Objective >>
Reproduce the listing below word for word, keeping every line.

Records provided >>
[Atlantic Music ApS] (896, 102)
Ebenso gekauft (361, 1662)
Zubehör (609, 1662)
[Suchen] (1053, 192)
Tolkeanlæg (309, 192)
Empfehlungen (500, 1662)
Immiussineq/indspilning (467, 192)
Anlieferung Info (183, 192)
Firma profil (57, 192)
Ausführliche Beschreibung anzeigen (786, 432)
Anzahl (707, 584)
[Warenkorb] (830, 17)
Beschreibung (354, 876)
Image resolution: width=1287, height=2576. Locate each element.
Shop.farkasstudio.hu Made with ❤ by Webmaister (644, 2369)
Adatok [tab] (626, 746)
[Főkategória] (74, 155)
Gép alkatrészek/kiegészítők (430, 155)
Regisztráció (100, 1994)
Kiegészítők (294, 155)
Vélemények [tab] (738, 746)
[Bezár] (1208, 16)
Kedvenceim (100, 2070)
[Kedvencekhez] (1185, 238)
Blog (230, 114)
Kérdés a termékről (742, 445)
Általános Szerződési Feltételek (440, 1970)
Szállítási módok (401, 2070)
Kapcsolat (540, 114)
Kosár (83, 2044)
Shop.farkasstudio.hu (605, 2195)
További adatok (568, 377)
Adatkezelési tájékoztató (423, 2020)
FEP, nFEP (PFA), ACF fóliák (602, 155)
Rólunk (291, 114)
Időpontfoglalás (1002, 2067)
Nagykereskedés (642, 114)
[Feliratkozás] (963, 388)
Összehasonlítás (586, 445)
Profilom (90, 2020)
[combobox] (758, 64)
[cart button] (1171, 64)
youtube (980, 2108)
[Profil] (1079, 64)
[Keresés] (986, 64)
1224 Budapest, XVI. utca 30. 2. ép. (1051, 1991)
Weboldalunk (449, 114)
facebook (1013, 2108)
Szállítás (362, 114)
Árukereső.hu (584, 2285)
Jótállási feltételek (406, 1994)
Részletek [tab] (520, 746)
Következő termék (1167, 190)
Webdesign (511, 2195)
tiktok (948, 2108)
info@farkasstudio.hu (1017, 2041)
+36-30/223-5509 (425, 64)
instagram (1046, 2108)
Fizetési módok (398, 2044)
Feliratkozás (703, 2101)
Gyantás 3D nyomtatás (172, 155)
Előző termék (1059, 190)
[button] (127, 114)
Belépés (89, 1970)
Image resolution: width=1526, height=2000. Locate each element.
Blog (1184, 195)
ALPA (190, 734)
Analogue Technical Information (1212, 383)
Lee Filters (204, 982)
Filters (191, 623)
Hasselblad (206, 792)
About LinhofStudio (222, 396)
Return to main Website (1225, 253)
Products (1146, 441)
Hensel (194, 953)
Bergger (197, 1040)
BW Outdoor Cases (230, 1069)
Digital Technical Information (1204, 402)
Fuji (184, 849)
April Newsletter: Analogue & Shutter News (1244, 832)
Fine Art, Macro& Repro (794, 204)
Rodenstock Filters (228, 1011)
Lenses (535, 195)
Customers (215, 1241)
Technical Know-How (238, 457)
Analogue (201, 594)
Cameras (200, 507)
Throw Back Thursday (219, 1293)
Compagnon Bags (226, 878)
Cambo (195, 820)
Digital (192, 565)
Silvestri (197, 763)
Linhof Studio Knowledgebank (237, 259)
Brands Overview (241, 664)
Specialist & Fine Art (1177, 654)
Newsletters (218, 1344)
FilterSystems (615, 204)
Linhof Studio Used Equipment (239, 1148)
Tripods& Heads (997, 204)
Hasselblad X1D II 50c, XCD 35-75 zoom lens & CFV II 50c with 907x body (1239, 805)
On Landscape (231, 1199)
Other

Task response >>
[Atlantic Music ApS] (896, 102)
Ebenso gekauft (361, 1662)
Zubehör (609, 1662)
[Suchen] (1053, 192)
Tolkeanlæg (309, 192)
Empfehlungen (500, 1662)
Immiussineq/indspilning (467, 192)
Anlieferung Info (183, 192)
Firma profil (57, 192)
Ausführliche Beschreibung anzeigen (786, 432)
Anzahl (707, 584)
[Warenkorb] (830, 17)
Beschreibung (354, 876)
Image resolution: width=1287, height=2576. Locate each element.
Shop.farkasstudio.hu Made with ❤ by Webmaister (644, 2369)
Adatok [tab] (626, 746)
[Főkategória] (74, 155)
Gép alkatrészek/kiegészítők (430, 155)
Regisztráció (100, 1994)
Kiegészítők (294, 155)
Vélemények [tab] (738, 746)
[Bezár] (1208, 16)
Kedvenceim (100, 2070)
[Kedvencekhez] (1185, 238)
Blog (230, 114)
Kérdés a termékről (742, 445)
Általános Szerződési Feltételek (440, 1970)
Szállítási módok (401, 2070)
Kapcsolat (540, 114)
Kosár (83, 2044)
Shop.farkasstudio.hu (605, 2195)
További adatok (568, 377)
Adatkezelési tájékoztató (423, 2020)
FEP, nFEP (PFA), ACF fóliák (602, 155)
Rólunk (291, 114)
Időpontfoglalás (1002, 2067)
Nagykereskedés (642, 114)
[Feliratkozás] (963, 388)
Összehasonlítás (586, 445)
Profilom (90, 2020)
[combobox] (758, 64)
[cart button] (1171, 64)
youtube (980, 2108)
[Profil] (1079, 64)
[Keresés] (986, 64)
1224 Budapest, XVI. utca 30. 2. ép. (1051, 1991)
Weboldalunk (449, 114)
facebook (1013, 2108)
Szállítás (362, 114)
Árukereső.hu (584, 2285)
Jótállási feltételek (406, 1994)
Részletek [tab] (520, 746)
Következő termék (1167, 190)
Webdesign (511, 2195)
tiktok (948, 2108)
info@farkasstudio.hu (1017, 2041)
+36-30/223-5509 (425, 64)
instagram (1046, 2108)
Fizetési módok (398, 2044)
Feliratkozás (703, 2101)
Gyantás 3D nyomtatás (172, 155)
Előző termék (1059, 190)
[button] (127, 114)
Belépés (89, 1970)
Image resolution: width=1526, height=2000. Locate each element.
Blog (1184, 195)
ALPA (190, 734)
Analogue Technical Information (1212, 383)
Lee Filters (204, 982)
Filters (191, 623)
Hasselblad (206, 792)
About LinhofStudio (222, 396)
Return to main Website (1225, 253)
Products (1146, 441)
Hensel (194, 953)
Bergger (197, 1040)
BW Outdoor Cases (230, 1069)
Digital Technical Information (1204, 402)
Fuji (184, 849)
April Newsletter: Analogue & Shutter News (1244, 832)
Fine Art, Macro& Repro (794, 204)
Rodenstock Filters (228, 1011)
Lenses (535, 195)
Customers (215, 1241)
Technical Know-How (238, 457)
Analogue (201, 594)
Cameras (200, 507)
Throw Back Thursday (219, 1293)
Compagnon Bags (226, 878)
Cambo (195, 820)
Digital (192, 565)
Silvestri (197, 763)
Linhof Studio Knowledgebank (237, 259)
Brands Overview (241, 664)
Specialist & Fine Art (1177, 654)
Newsletters (218, 1344)
FilterSystems (615, 204)
Linhof Studio Used Equipment (239, 1148)
Tripods& Heads (997, 204)
Hasselblad X1D II 50c, XCD 35-75 zoom lens & CFV II 50c with 907x body (1239, 805)
On Landscape (231, 1199)
Other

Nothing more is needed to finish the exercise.